# My Pekin Bantams



## Richard_Richard (Apr 22, 2005)

This is Elzude my Black Pekin Bantam! She's a lovely friendly bird who loves to sit on my shoulder and walk around the garden looking down on all the other birds!










This Raina my Buff Pekin Bantam! She's quite a new member of my flock but seems to have a quiet, curious nature about her and with time I think she'll be very friendly!










Here is Jennesyn and Moiwyn my White and other Black Pekin Bantams!

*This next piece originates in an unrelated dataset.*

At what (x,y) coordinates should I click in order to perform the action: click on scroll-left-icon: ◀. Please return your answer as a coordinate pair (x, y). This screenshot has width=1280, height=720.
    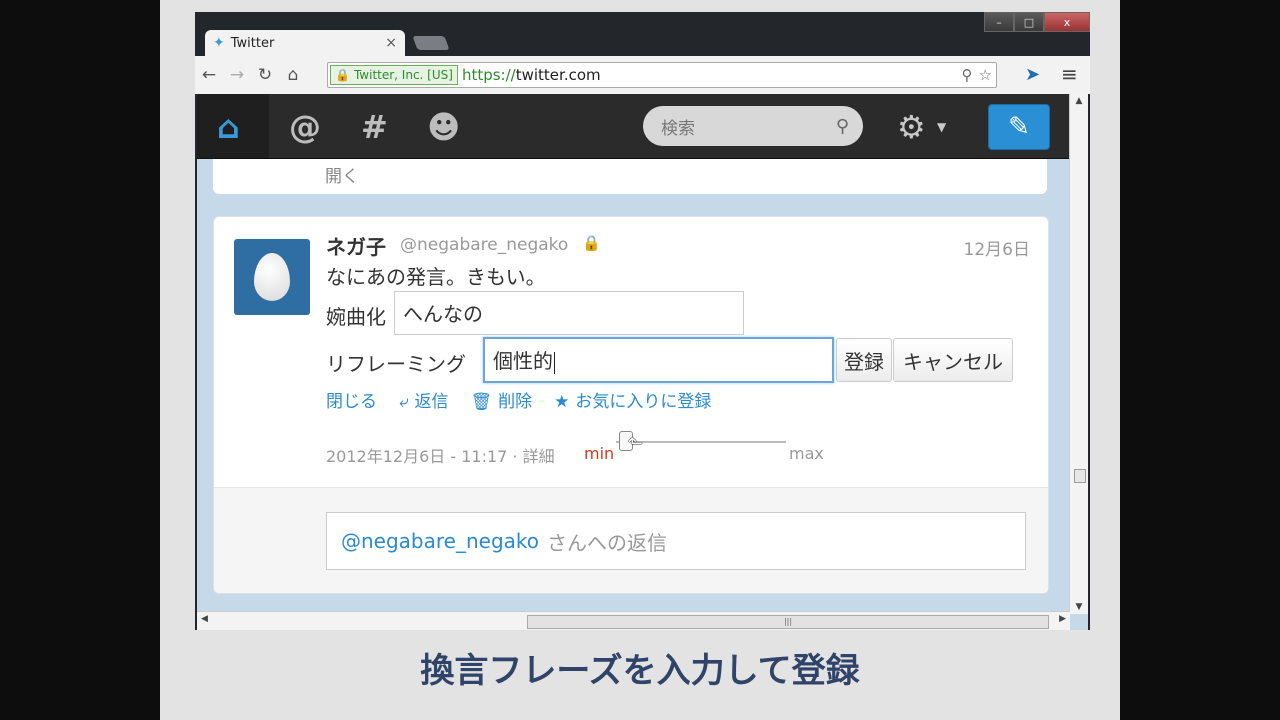
    Looking at the image, I should click on (204, 619).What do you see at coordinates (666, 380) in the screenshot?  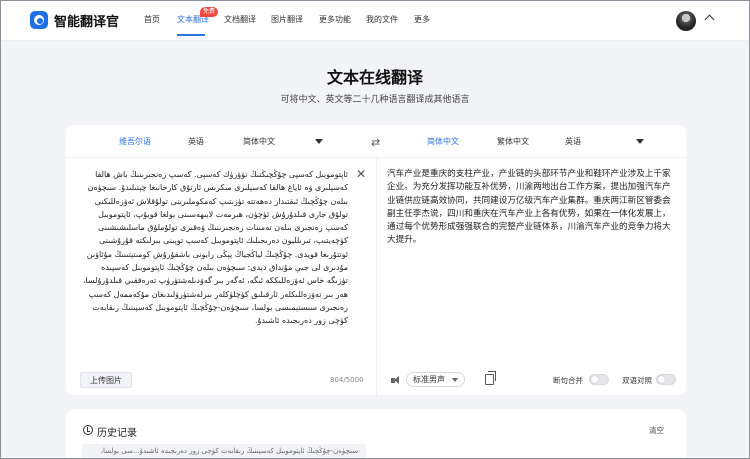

These are the two original ones I bought and they inspired me to buy more and soon begin setting up a breeding program for them!

Anyone else keep Pekin Bantams? Or just chickens? I'd love to see some pics!


----------



## Pigeonpal2002 (Jul 27, 2002)

Hi Richard and welcome to Pigeon Talk


Your bantams and little chicks are simply adorable. There is one member here (in particular) that I know is gonna LOVE these pictures!  Wait till she sees them!

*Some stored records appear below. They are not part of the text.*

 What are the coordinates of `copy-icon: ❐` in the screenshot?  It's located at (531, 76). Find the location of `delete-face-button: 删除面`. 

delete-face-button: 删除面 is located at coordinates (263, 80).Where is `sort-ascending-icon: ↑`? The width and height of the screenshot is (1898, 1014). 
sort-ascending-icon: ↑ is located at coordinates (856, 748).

Thanks for sharing these pictures with us of your lovely chickens and their sweet little ones


----------



## Motherlodelofts (Oct 9, 2004)

I have a trio of Silver SeaBrights , a pair of white Japs and a trio of Game Bantams. Nice looking birds you have there.

Scott


----------



## TAWhatley (Mar 6, 2001)

Loved all your chicken pictures Richard! Thanks for sharing them!

Terry


----------



## pigeonmama (Jan 9, 2005)

We have Seramas, black rose combs, Spitzhaubens, silkies, bantam araucanas, Belgian D'anvers, Dutch, Columbian rocks, pencilled rocks, and two hen turkeys, along with my pigeons. Oh, throw in 2 cats and a crazy dog(whippet). No wonder I have to work, I have so many mouths to feed. Oops, I forgot the button quail  
Daryl


----------



## gws_1963 (Apr 17, 2005)

Nice little chickies.... we call that breed 'Cochin' here in the USA

I had a pair of them back when I was a teenager, they were white. The hen, 'Daisy' was the friendliest bird I ever had, totally tame, and would even come when I called her name. She didnt mind being held at all, and would cluck and sing merrily away.


----------



## Richard_Richard (Apr 22, 2005)

Yes it what makes them such great pets. Most normal chickens, although they can be tamed, will never let you touch them. Where as these Pekin Bantams even fly up onto my shoulder if I'm sitting down of crouched over cleaning. They're comical little things with their feathered feet and bushy tail.


----------